REQUIRED WORK »
Beginning with the first line, please return the entries exactly through the line that contains "You are a computer-use agent. The", and leave out all later lines.
### DATA FOR THE TASK
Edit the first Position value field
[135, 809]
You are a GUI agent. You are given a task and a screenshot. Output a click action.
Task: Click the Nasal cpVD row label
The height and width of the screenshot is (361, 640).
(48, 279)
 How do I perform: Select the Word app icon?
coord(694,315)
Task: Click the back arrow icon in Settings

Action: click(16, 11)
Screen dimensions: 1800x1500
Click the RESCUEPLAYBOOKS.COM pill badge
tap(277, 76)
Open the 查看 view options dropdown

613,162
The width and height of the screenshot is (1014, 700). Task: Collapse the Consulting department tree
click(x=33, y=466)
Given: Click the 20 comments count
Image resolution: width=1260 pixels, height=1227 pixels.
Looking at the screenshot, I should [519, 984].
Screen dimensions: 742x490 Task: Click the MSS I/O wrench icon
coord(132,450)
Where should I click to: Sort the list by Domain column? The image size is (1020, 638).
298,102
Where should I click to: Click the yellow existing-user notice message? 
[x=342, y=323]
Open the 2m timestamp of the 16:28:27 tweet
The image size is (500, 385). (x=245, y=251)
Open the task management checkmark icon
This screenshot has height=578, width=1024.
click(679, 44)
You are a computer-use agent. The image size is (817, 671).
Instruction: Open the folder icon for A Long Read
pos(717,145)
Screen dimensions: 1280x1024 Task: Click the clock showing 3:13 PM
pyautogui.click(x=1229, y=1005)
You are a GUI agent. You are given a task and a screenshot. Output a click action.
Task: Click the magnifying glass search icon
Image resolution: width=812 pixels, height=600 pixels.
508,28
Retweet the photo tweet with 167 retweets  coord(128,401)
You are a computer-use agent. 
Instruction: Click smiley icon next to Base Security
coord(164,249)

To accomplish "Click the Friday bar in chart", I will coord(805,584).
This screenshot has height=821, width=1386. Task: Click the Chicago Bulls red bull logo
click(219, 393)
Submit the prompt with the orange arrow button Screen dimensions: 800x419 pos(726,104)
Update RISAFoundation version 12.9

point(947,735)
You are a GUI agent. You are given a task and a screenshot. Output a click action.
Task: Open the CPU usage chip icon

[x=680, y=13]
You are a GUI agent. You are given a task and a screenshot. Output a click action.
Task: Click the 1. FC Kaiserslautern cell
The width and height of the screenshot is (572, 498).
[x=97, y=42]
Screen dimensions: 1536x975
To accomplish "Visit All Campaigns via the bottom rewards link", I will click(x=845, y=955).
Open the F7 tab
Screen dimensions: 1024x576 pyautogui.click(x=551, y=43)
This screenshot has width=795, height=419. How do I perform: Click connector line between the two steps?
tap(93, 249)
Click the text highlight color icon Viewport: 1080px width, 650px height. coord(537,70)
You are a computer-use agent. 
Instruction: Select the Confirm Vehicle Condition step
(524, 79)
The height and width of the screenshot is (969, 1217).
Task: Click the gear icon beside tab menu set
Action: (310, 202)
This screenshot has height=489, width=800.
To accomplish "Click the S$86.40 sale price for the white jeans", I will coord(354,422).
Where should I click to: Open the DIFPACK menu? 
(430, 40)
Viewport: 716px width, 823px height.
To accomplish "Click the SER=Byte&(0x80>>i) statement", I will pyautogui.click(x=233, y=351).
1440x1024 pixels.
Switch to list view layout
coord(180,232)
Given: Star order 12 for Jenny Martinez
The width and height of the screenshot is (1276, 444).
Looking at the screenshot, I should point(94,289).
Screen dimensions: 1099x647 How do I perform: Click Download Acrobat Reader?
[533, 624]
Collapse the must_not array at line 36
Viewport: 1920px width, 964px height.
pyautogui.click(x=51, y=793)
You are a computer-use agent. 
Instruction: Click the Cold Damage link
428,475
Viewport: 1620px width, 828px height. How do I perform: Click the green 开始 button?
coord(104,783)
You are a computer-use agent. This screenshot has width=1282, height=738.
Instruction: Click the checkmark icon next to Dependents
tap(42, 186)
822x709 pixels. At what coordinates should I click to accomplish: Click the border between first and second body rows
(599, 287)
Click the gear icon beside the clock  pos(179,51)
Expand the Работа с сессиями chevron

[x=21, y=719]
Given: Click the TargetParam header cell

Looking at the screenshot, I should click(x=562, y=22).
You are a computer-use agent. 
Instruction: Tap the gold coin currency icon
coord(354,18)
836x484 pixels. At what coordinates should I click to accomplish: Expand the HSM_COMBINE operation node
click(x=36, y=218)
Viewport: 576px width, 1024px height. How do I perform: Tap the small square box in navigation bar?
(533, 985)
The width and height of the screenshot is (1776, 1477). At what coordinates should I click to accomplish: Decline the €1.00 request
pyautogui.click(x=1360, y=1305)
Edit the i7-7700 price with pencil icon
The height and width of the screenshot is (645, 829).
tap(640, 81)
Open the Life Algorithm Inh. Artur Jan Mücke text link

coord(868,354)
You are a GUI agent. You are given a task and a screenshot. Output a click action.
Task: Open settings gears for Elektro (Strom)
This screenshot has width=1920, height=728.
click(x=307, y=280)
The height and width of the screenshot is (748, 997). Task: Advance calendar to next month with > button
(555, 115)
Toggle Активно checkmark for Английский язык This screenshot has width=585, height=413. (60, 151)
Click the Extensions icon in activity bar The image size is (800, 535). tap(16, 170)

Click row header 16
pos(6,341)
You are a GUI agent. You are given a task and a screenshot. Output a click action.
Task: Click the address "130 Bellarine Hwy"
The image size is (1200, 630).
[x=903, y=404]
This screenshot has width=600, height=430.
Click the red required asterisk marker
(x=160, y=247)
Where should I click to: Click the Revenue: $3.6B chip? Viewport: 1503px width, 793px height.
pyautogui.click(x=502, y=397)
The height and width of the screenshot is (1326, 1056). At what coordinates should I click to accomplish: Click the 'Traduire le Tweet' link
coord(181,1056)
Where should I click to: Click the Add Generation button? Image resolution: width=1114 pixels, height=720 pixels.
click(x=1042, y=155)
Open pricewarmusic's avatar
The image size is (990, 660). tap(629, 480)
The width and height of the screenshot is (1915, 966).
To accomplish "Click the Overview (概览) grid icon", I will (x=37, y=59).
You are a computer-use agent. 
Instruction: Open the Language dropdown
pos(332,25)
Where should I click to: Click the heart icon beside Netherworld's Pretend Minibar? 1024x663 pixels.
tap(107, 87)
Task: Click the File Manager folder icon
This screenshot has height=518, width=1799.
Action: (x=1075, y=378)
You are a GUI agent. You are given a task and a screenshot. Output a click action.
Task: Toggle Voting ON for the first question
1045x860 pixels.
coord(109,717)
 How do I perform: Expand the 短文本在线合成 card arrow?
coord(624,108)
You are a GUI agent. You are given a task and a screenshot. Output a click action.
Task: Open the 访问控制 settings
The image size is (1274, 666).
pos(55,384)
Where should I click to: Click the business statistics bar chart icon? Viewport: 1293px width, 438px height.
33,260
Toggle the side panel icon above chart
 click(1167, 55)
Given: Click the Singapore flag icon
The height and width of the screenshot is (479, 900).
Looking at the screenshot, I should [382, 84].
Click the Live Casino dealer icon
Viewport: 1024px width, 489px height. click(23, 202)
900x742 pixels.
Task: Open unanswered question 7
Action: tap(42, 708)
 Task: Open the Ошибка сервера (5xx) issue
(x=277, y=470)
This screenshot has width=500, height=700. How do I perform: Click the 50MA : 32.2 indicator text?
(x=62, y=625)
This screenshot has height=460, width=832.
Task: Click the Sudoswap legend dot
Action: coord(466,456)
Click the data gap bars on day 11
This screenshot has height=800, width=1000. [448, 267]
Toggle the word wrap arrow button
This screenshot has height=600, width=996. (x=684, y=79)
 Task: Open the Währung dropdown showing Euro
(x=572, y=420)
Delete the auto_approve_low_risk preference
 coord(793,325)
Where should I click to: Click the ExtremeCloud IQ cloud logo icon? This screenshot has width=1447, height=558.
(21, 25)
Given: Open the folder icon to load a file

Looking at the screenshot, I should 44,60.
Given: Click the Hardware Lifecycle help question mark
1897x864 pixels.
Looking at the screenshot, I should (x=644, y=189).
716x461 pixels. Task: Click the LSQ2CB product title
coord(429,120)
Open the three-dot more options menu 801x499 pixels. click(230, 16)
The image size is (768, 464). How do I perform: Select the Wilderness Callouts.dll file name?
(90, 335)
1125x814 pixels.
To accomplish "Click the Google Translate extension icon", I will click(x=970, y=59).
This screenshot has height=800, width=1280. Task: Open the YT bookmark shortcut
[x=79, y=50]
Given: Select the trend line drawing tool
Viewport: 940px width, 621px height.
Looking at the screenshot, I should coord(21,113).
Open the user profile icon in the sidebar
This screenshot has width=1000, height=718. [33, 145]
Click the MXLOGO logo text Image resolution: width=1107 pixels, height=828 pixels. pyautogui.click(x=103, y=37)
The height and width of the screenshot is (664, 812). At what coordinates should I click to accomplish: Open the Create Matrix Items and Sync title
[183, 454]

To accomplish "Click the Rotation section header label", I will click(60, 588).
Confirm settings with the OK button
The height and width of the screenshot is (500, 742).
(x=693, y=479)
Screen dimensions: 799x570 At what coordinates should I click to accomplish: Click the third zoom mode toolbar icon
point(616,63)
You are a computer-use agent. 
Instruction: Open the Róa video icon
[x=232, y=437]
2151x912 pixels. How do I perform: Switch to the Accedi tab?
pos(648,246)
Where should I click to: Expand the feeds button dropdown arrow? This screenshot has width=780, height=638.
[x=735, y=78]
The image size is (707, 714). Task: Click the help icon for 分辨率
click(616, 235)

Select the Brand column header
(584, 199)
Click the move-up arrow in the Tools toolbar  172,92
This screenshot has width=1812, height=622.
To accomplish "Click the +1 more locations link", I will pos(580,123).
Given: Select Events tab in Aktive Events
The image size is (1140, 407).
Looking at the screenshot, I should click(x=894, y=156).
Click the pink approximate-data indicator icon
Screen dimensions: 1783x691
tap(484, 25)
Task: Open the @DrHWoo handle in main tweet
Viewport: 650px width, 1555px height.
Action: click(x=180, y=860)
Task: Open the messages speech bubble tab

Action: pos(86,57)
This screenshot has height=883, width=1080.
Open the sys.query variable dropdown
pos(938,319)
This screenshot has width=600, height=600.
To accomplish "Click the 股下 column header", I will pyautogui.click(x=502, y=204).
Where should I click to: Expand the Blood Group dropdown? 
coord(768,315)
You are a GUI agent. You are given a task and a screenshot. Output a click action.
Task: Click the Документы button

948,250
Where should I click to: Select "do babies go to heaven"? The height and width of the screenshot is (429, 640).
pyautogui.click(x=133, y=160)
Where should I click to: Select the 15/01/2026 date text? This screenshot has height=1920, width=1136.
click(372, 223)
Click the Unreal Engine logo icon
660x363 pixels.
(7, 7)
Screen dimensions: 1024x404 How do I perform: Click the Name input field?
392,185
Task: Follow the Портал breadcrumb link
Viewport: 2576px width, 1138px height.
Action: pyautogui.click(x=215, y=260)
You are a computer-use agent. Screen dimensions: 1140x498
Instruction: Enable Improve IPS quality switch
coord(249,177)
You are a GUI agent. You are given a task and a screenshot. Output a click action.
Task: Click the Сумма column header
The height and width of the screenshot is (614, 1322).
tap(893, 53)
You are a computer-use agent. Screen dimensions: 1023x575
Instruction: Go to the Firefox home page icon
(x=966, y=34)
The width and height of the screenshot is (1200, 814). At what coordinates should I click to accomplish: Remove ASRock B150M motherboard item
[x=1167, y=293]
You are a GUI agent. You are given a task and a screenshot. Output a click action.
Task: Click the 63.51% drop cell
######
EXERCISE SOLUTION »
Edit the first Position value field
[135, 809]
You are a GUI agent. You are given a task and a screenshot. Output a click action.
Task: Click the Nasal cpVD row label
The height and width of the screenshot is (361, 640).
(48, 279)
 How do I perform: Select the Word app icon?
coord(694,315)
Task: Click the back arrow icon in Settings

Action: click(16, 11)
Screen dimensions: 1800x1500
Click the RESCUEPLAYBOOKS.COM pill badge
tap(277, 76)
Open the 查看 view options dropdown

613,162
The width and height of the screenshot is (1014, 700). Task: Collapse the Consulting department tree
click(x=33, y=466)
Given: Click the 20 comments count
Image resolution: width=1260 pixels, height=1227 pixels.
Looking at the screenshot, I should [519, 984].
Screen dimensions: 742x490 Task: Click the MSS I/O wrench icon
coord(132,450)
Where should I click to: Sort the list by Domain column? The image size is (1020, 638).
298,102
Where should I click to: Click the yellow existing-user notice message? 
[x=342, y=323]
Open the 2m timestamp of the 16:28:27 tweet
The image size is (500, 385). (x=245, y=251)
Open the task management checkmark icon
This screenshot has height=578, width=1024.
click(679, 44)
You are a computer-use agent. The image size is (817, 671).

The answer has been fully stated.